Röportaj: Tir
Merhaba.
Dark folk esintileri taşıyan dungeon synth türündeki iki albümüyle Türkiye’de daha önce örneklerine pek rastlayamadığımız bir müzik yapan Tir projesinin arkasındaki isim olan Oytun Bektaş ile birlikteyiz bugün. Oytun’la Türkiye’de pek bilinmeyen bu türü, Tir’in geleceğini ve yeni albüm Urd, Skuld&Verdandi‘yi konuştuk. Buyursunlar efendim:
Korhan: Merhaba Oytun, Metalperver sayfalarına hoş geldin. Yeni albüm Urd, Skuld&Verdandi için tebrikler öncelikle. Dungeon synth gibi Türkiye’de pek takipçisi ve icracısı bulunmayan bir türü melankolik bir folk ile harmanlayan içsel, atmosferik bir müziğin var ama tabii biz çıktıyı görebiliyoruz ancak. Kayıt ve kompozisyon sürecinden bahseder misin biraz?
Oytun: Merhaba Korhan ve Metalperver okurları. Belirttiğin gibi DS takipçisi Türkiye’de pek az, üretim anlamında da Tir şu an tek başına. Anadolu ve Orta Asya tarihi açısından bakıldığında bu tarz müziğin üretilmesinin olası olduğunu düşünüyorum. Belki bir süre daha bunun için bekleyeceğiz.
Albümün kayıtlarını 2018 Mart ayında bitirdim. Kayıt sürecim 2 ay sürdü. Albümün genel hatları ilk albümden bu yana geçen aralıkta hızlı bir şekilde kafamda netleşmişti. Bu yüzden adaptasyon sıkıntısı çekmeden tüm melodram ve şekilleniş rahatlıkla gerçekleşti diyebilirim. Akabinde sürecin mix&master ayağı Markus ve Studio E’nin ellerindeydi.

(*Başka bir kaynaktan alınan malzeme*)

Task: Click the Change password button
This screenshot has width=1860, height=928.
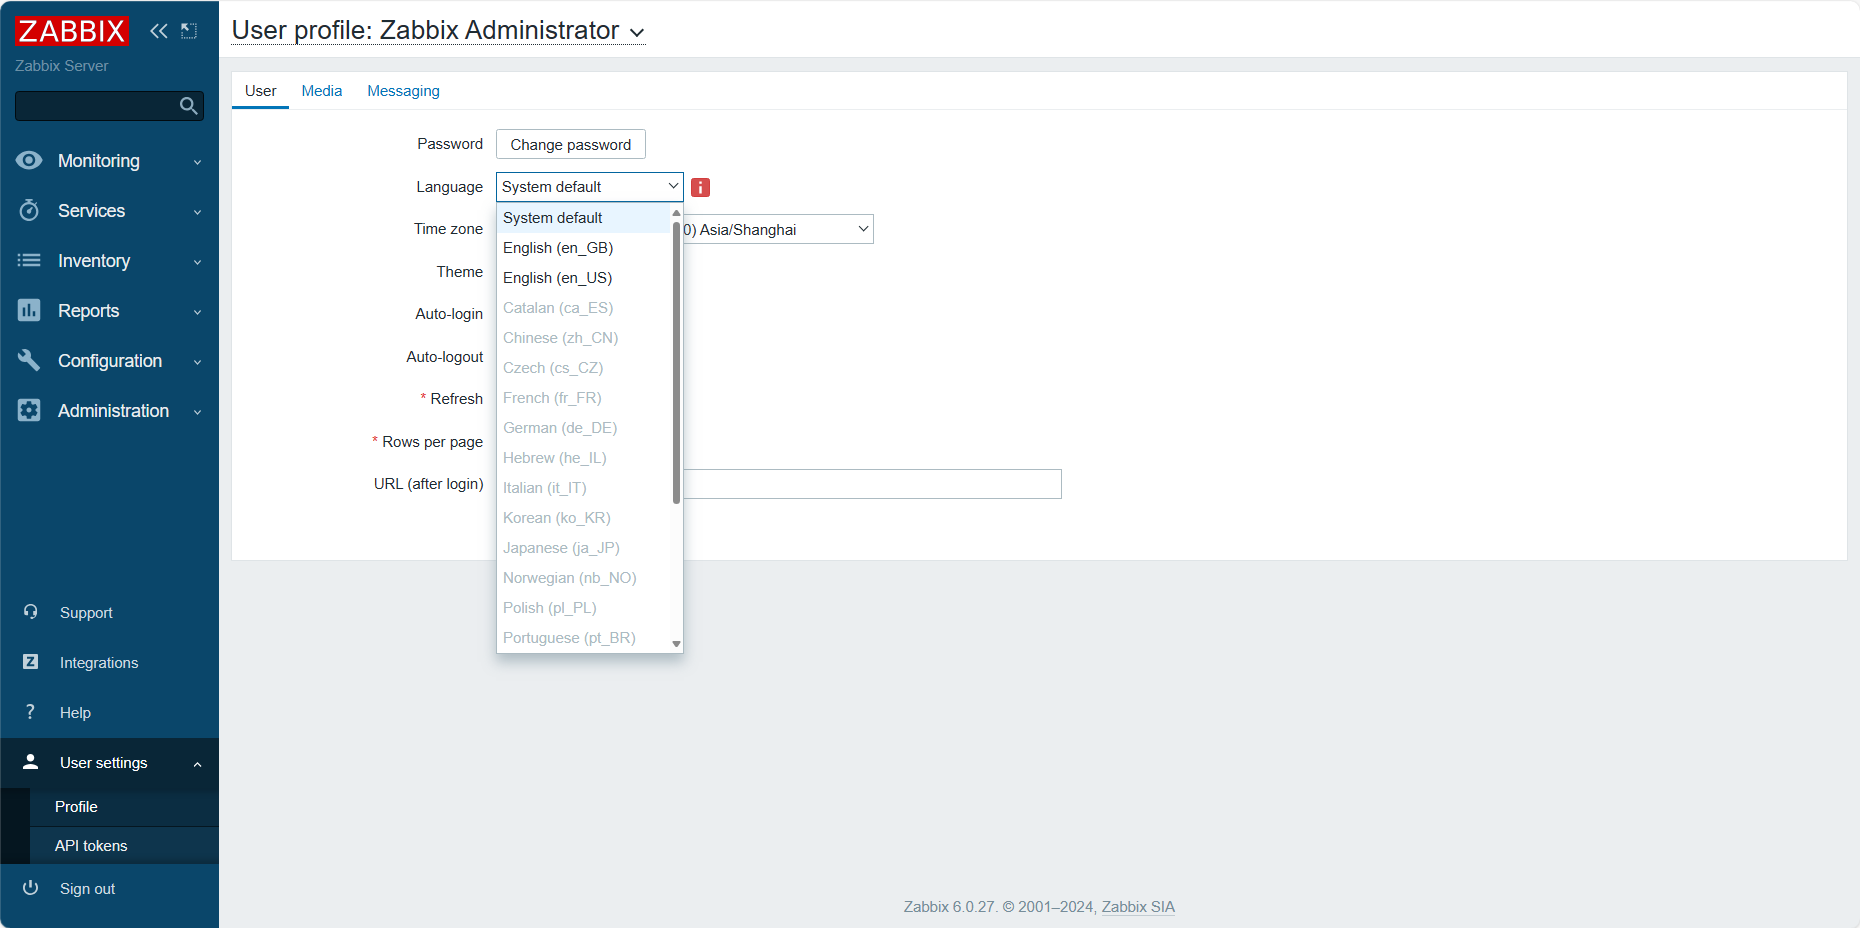Action: pyautogui.click(x=571, y=144)
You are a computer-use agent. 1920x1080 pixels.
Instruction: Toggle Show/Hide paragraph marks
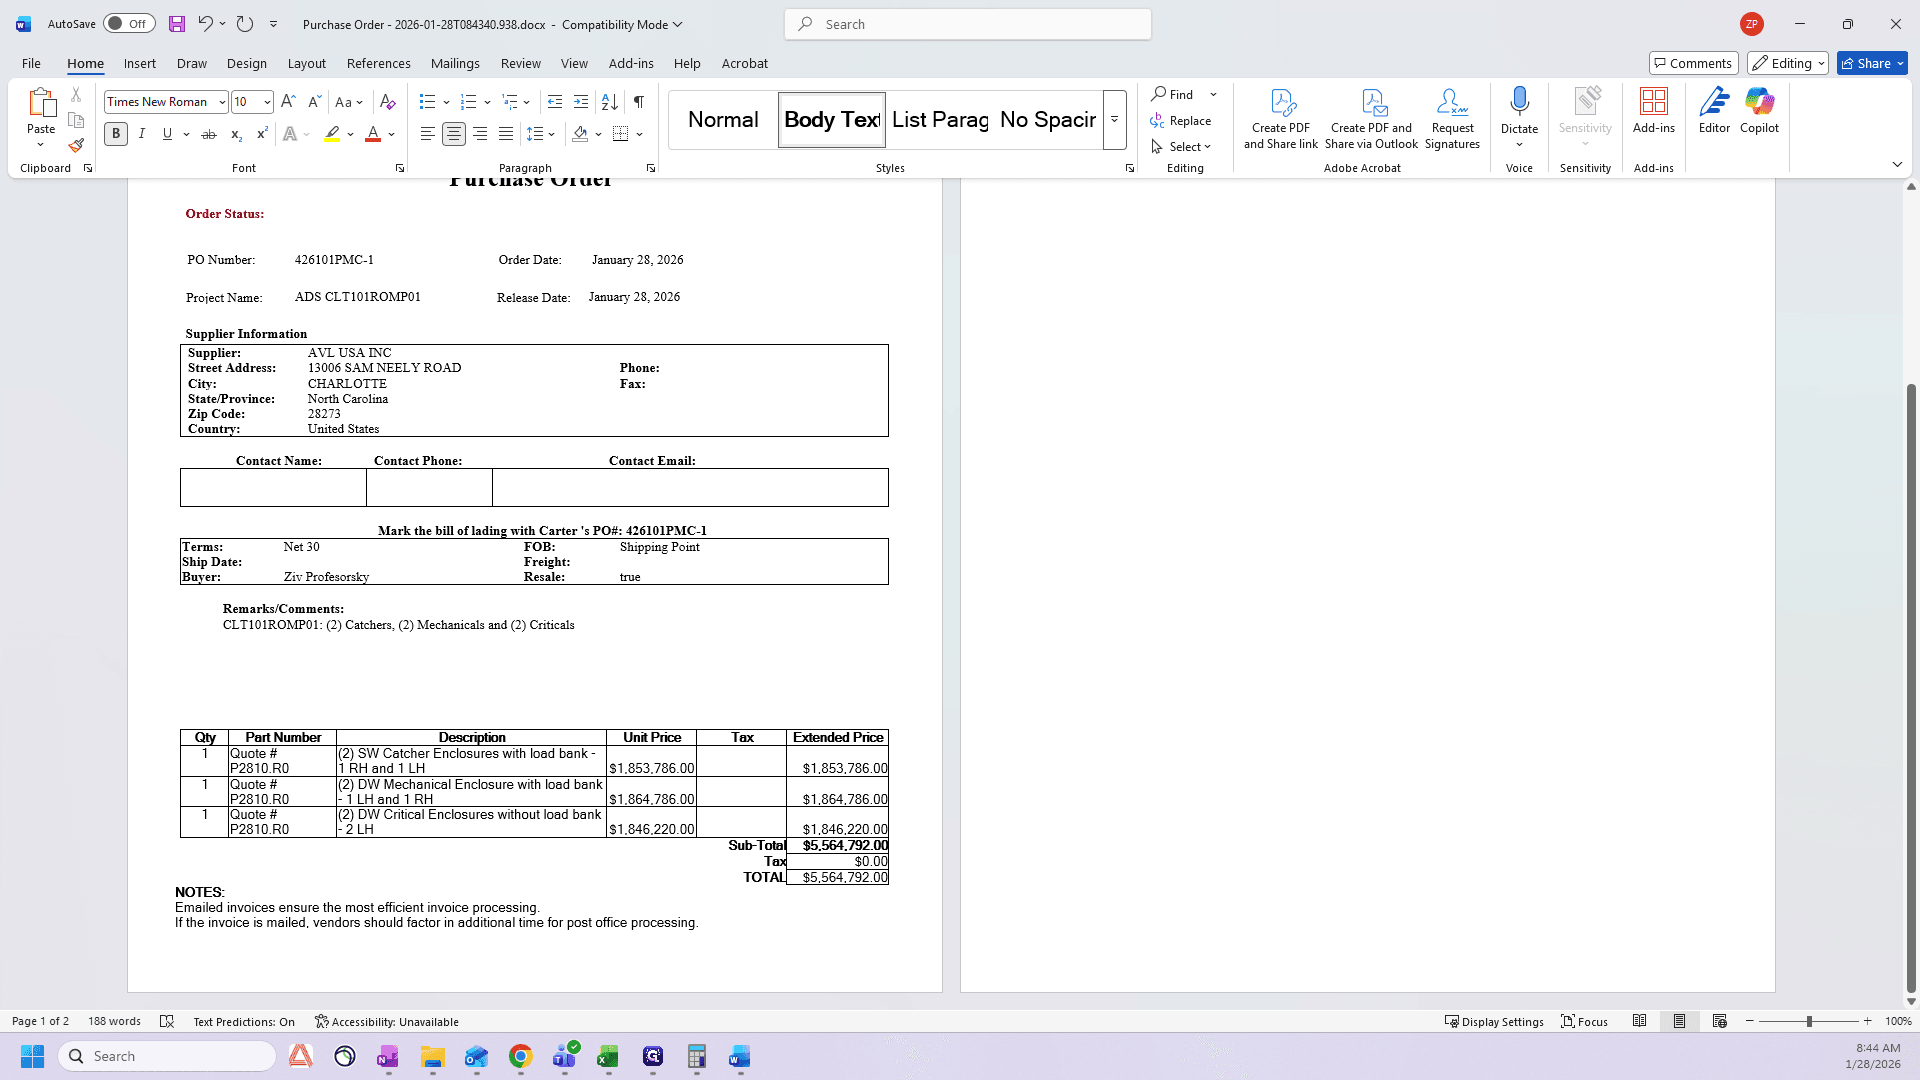(638, 102)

Haziran 2018 sonlarında albüm tüm düzenlemeleri bitmiş şekliyle bana ulaştı. Aradaki ‘uzun’ soluklu süreç (albümün yayın tarihine kadar olan süreç) label görüşmeleri vs. ile devrildi. Sonrasında İngiltere’den Repose Records ile anlaştım ve bunun benim için en doğru seçim olduğunu düşünüyorum, keza bu duruma aracı olan Nhor’a ayrıca teşekkür etmek isterim.
Korhan: Tabii bu soruyu sormazsam olmaz: Empyrium ile olan dostluğundan, Thomas’ın albümde rol alma sürecinden bahseder misin biraz?

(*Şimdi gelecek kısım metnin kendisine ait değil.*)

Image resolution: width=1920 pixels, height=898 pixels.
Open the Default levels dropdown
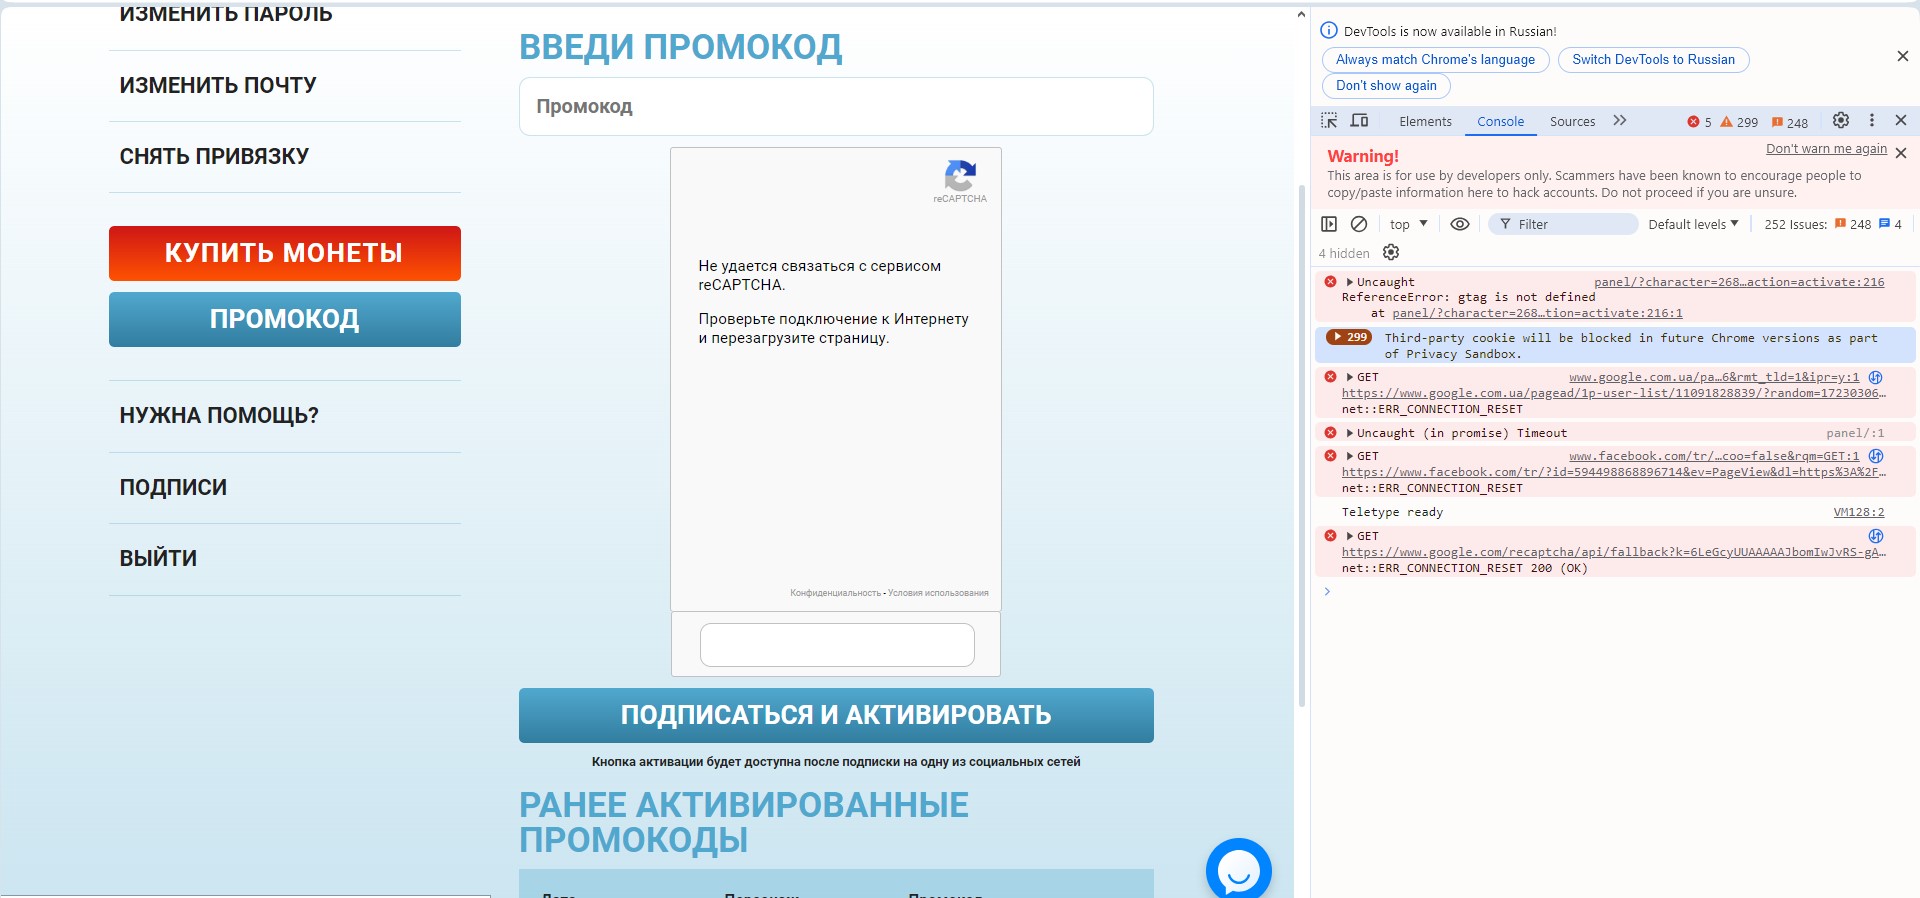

Oytun: Günlük hayatımda da sıklıkla sorulan bir soru. Empyrium’a olan hayran düzeyinde sevgim lise yıllarıma (90’lı yılların sonu) dayanıyor. Kendileri ile tanışmam ise 2011 yılı. Whom the Moon a Nightsong Sings projesi sonrasıydı. Haliyle o dönem Empyrium ve fan ilişkisi modunda ilerledi. Ama kısa zamanda aynı ‘dilden’ konuştuğumuz ortaya çıktıkça bugüne kadar gelen ve devam eden arkadaşlığımız büyüdü diyebilirim. Thomas’ın albüme dahil oluşu benim planladığım bir hamle olmamakla beraber açıkçası beni de sizin gibi heyecanlandıran bir süreçti. Kendisinin naçizane teklifi ve bunu tartışmasız olarak kabul etmemle gelişti. Vokal kayıtlarının bir bölümü Augsburg’da oldu, akabinde Studio E’de master kayıtlarla finalize edildi. Bu arada Memories in the Shadow parçasının sözleri de Thomas’ın Münih operasından arkadaşı Peter Kassel’in bana hediyesidir.
Korhan: Peki ilk kez bu röportajla öğrenecek olanlar için Tir projesi nasıl çıktı ortaya? Seni bu farklı müziğe iten şey nedir?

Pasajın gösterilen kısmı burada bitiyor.